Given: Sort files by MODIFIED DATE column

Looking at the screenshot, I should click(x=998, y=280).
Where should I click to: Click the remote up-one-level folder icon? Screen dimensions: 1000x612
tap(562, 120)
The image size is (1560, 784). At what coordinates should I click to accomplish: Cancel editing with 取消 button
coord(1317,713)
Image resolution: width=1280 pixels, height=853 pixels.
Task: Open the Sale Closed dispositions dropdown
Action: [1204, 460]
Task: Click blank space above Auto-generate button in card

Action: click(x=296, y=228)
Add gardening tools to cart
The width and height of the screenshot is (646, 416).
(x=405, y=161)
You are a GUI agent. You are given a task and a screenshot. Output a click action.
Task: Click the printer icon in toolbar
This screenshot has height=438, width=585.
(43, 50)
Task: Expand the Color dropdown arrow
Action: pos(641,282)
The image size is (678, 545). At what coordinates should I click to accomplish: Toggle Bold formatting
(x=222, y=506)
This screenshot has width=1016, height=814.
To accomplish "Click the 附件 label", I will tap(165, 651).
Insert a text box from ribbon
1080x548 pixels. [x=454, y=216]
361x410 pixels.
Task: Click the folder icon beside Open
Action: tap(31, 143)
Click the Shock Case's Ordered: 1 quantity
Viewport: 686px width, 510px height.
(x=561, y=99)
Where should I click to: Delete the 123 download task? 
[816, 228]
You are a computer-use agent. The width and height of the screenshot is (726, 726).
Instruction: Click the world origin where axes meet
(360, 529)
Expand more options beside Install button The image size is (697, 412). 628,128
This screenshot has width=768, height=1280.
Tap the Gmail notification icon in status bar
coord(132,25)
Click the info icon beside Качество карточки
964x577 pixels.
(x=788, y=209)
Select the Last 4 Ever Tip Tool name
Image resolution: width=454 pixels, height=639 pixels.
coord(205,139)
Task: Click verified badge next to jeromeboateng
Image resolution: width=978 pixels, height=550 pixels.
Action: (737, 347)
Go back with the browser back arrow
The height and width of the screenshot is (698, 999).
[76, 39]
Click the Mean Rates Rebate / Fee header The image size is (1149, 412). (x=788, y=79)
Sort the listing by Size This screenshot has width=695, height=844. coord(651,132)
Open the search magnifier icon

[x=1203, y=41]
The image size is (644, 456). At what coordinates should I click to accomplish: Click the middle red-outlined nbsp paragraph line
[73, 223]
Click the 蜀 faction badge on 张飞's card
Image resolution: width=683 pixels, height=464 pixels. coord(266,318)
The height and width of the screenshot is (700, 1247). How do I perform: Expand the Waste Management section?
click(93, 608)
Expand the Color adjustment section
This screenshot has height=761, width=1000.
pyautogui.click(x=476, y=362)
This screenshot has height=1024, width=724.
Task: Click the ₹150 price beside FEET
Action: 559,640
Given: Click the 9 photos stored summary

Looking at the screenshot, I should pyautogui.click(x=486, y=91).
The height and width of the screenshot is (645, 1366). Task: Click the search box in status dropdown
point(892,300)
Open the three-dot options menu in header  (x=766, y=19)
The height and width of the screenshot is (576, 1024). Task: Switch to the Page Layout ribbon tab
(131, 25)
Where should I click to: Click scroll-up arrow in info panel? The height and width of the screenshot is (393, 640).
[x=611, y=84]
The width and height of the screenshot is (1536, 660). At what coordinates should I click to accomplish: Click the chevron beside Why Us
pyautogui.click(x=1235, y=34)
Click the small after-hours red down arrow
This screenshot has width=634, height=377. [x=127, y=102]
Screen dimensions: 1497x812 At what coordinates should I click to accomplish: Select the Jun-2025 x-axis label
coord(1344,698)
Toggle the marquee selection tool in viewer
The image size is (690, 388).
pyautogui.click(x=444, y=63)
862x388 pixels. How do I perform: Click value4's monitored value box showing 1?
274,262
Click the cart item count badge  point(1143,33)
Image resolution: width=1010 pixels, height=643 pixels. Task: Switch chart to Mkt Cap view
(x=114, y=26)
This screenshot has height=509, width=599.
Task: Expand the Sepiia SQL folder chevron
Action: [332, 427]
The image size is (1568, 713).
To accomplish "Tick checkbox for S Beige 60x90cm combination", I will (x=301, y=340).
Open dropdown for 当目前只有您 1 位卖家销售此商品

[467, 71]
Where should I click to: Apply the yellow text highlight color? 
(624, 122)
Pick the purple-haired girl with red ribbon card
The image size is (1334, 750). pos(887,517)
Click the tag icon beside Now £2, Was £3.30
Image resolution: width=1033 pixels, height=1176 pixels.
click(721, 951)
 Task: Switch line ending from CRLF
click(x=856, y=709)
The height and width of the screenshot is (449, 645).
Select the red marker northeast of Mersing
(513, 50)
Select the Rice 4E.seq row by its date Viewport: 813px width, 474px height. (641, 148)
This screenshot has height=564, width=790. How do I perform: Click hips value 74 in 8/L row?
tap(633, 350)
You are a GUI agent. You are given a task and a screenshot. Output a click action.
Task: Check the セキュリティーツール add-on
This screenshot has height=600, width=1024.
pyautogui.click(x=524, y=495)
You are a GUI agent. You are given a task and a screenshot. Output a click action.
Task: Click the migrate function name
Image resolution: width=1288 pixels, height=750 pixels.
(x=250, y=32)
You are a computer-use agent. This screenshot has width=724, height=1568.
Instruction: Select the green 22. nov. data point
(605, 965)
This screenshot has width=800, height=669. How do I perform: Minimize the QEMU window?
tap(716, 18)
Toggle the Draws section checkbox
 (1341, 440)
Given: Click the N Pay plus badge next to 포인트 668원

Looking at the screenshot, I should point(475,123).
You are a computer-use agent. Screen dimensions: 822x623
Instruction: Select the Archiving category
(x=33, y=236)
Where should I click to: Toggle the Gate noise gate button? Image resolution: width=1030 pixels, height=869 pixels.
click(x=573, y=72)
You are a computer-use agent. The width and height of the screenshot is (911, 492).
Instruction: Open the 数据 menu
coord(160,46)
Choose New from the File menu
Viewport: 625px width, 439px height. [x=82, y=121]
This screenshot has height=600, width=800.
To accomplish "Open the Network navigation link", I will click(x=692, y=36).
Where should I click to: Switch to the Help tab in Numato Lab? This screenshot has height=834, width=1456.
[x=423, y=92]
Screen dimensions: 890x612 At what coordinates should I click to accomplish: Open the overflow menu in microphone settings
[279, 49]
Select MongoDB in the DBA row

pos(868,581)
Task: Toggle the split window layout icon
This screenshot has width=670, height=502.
········
Work item:
Give back all the records above exactly. Keep every word.

Solution for this problem:
Given: Sort files by MODIFIED DATE column

Looking at the screenshot, I should click(x=998, y=280).
Where should I click to: Click the remote up-one-level folder icon? Screen dimensions: 1000x612
tap(562, 120)
The image size is (1560, 784). At what coordinates should I click to accomplish: Cancel editing with 取消 button
coord(1317,713)
Image resolution: width=1280 pixels, height=853 pixels.
Task: Open the Sale Closed dispositions dropdown
Action: [1204, 460]
Task: Click blank space above Auto-generate button in card

Action: click(x=296, y=228)
Add gardening tools to cart
The width and height of the screenshot is (646, 416).
(x=405, y=161)
You are a GUI agent. You are given a task and a screenshot. Output a click action.
Task: Click the printer icon in toolbar
This screenshot has height=438, width=585.
(43, 50)
Task: Expand the Color dropdown arrow
Action: pos(641,282)
The image size is (678, 545). At what coordinates should I click to accomplish: Toggle Bold formatting
(x=222, y=506)
This screenshot has width=1016, height=814.
To accomplish "Click the 附件 label", I will tap(165, 651).
Insert a text box from ribbon
1080x548 pixels. [x=454, y=216]
361x410 pixels.
Task: Click the folder icon beside Open
Action: tap(31, 143)
Click the Shock Case's Ordered: 1 quantity
Viewport: 686px width, 510px height.
(x=561, y=99)
Where should I click to: Delete the 123 download task? 
[816, 228]
You are a computer-use agent. The width and height of the screenshot is (726, 726).
Instruction: Click the world origin where axes meet
(360, 529)
Expand more options beside Install button The image size is (697, 412). 628,128
This screenshot has width=768, height=1280.
Tap the Gmail notification icon in status bar
coord(132,25)
Click the info icon beside Качество карточки
964x577 pixels.
(x=788, y=209)
Select the Last 4 Ever Tip Tool name
Image resolution: width=454 pixels, height=639 pixels.
coord(205,139)
Task: Click verified badge next to jeromeboateng
Image resolution: width=978 pixels, height=550 pixels.
Action: (737, 347)
Go back with the browser back arrow
The height and width of the screenshot is (698, 999).
[76, 39]
Click the Mean Rates Rebate / Fee header The image size is (1149, 412). (x=788, y=79)
Sort the listing by Size This screenshot has width=695, height=844. coord(651,132)
Open the search magnifier icon

[x=1203, y=41]
The image size is (644, 456). At what coordinates should I click to accomplish: Click the middle red-outlined nbsp paragraph line
[73, 223]
Click the 蜀 faction badge on 张飞's card
Image resolution: width=683 pixels, height=464 pixels. coord(266,318)
The height and width of the screenshot is (700, 1247). How do I perform: Expand the Waste Management section?
click(93, 608)
Expand the Color adjustment section
This screenshot has height=761, width=1000.
pyautogui.click(x=476, y=362)
This screenshot has height=1024, width=724.
Task: Click the ₹150 price beside FEET
Action: 559,640
Given: Click the 9 photos stored summary

Looking at the screenshot, I should pyautogui.click(x=486, y=91).
The height and width of the screenshot is (645, 1366). Task: Click the search box in status dropdown
point(892,300)
Open the three-dot options menu in header  (x=766, y=19)
The height and width of the screenshot is (576, 1024). Task: Switch to the Page Layout ribbon tab
(131, 25)
Where should I click to: Click scroll-up arrow in info panel? The height and width of the screenshot is (393, 640).
[x=611, y=84]
The width and height of the screenshot is (1536, 660). At what coordinates should I click to accomplish: Click the chevron beside Why Us
pyautogui.click(x=1235, y=34)
Click the small after-hours red down arrow
This screenshot has width=634, height=377. [x=127, y=102]
Screen dimensions: 1497x812 At what coordinates should I click to accomplish: Select the Jun-2025 x-axis label
coord(1344,698)
Toggle the marquee selection tool in viewer
The image size is (690, 388).
pyautogui.click(x=444, y=63)
862x388 pixels. How do I perform: Click value4's monitored value box showing 1?
274,262
Click the cart item count badge  point(1143,33)
Image resolution: width=1010 pixels, height=643 pixels. Task: Switch chart to Mkt Cap view
(x=114, y=26)
This screenshot has height=509, width=599.
Task: Expand the Sepiia SQL folder chevron
Action: [332, 427]
The image size is (1568, 713).
To accomplish "Tick checkbox for S Beige 60x90cm combination", I will (x=301, y=340).
Open dropdown for 当目前只有您 1 位卖家销售此商品

[467, 71]
Where should I click to: Apply the yellow text highlight color? 
(624, 122)
Pick the purple-haired girl with red ribbon card
The image size is (1334, 750). pos(887,517)
Click the tag icon beside Now £2, Was £3.30
Image resolution: width=1033 pixels, height=1176 pixels.
click(721, 951)
 Task: Switch line ending from CRLF
click(x=856, y=709)
The height and width of the screenshot is (449, 645).
Select the red marker northeast of Mersing
(513, 50)
Select the Rice 4E.seq row by its date Viewport: 813px width, 474px height. (641, 148)
This screenshot has height=564, width=790. How do I perform: Click hips value 74 in 8/L row?
tap(633, 350)
You are a GUI agent. You are given a task and a screenshot. Output a click action.
Task: Check the セキュリティーツール add-on
This screenshot has height=600, width=1024.
pyautogui.click(x=524, y=495)
You are a GUI agent. You are given a task and a screenshot. Output a click action.
Task: Click the migrate function name
Image resolution: width=1288 pixels, height=750 pixels.
(x=250, y=32)
You are a computer-use agent. This screenshot has width=724, height=1568.
Instruction: Select the green 22. nov. data point
(605, 965)
This screenshot has width=800, height=669. How do I perform: Minimize the QEMU window?
tap(716, 18)
Toggle the Draws section checkbox
 (1341, 440)
Given: Click the N Pay plus badge next to 포인트 668원

Looking at the screenshot, I should point(475,123).
You are a computer-use agent. Screen dimensions: 822x623
Instruction: Select the Archiving category
(x=33, y=236)
Where should I click to: Toggle the Gate noise gate button? Image resolution: width=1030 pixels, height=869 pixels.
click(x=573, y=72)
You are a computer-use agent. The width and height of the screenshot is (911, 492).
Instruction: Open the 数据 menu
coord(160,46)
Choose New from the File menu
Viewport: 625px width, 439px height. [x=82, y=121]
This screenshot has height=600, width=800.
To accomplish "Open the Network navigation link", I will click(x=692, y=36).
Where should I click to: Switch to the Help tab in Numato Lab? This screenshot has height=834, width=1456.
[x=423, y=92]
Screen dimensions: 890x612 At what coordinates should I click to accomplish: Open the overflow menu in microphone settings
[279, 49]
Select MongoDB in the DBA row

pos(868,581)
Task: Toggle the split window layout icon
This screenshot has width=670, height=502.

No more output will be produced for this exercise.